THE GREEN HORNET (1939-40)

Long available only as a smeary Public Domain dub on VHS, this well-worn 13-part Universal serial has received a significant visual upgrade in a new DVD edition from VCI. (Only Chapter 9 retains the familiar subfusc look.) Alas, nothing could be done with the actual films; they’re still the same cheap-O Kiddie-Matinee fare you may recall, fondly or not. The fun stuff comes right at the opening when Rimsky-Korsakov’s Bumblebee takes musical flight and the story recap scrolls (a la STAR WARS) over a flavorsome miniature of Times Square. Why Times Sq? Then we get two full reels of bad acting, telephone conversations (usually at a desk), stock footage and a minimum of either action or ratiocination. At last, with just a minute or two to spare, we reach the big cliffhanger. The writers obviously had fun thinking these up, but come next week, they’re always solved with a previously unseen cutaway shot of Kato and/or the Hornet jumping off the doomed train/bus/boat/car/horse/airplane just before disaster strikes. It’s hard to imagine today’s kids getting caught up, but there are fanboys for everything, so who knows. They’ll never look better, that’s for sure.
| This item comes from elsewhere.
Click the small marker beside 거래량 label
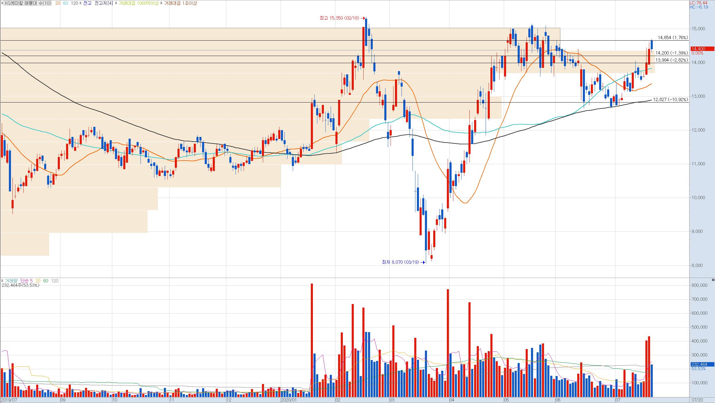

SCREWY THOUGHT OF THE DAY: Funny to think that Comic Book & Radio Serial adaptations, once commercial throwaway fodder for Hollywood, now come with budgets in the hundreds of millions. Ah, progress!

WATCH THIS, NOT THAT: Can serials be high art? They can when Fritz Lang leads us thru four glorious hours of DR. MABUSE: The Gambler/’22. Try the restored KINO edition.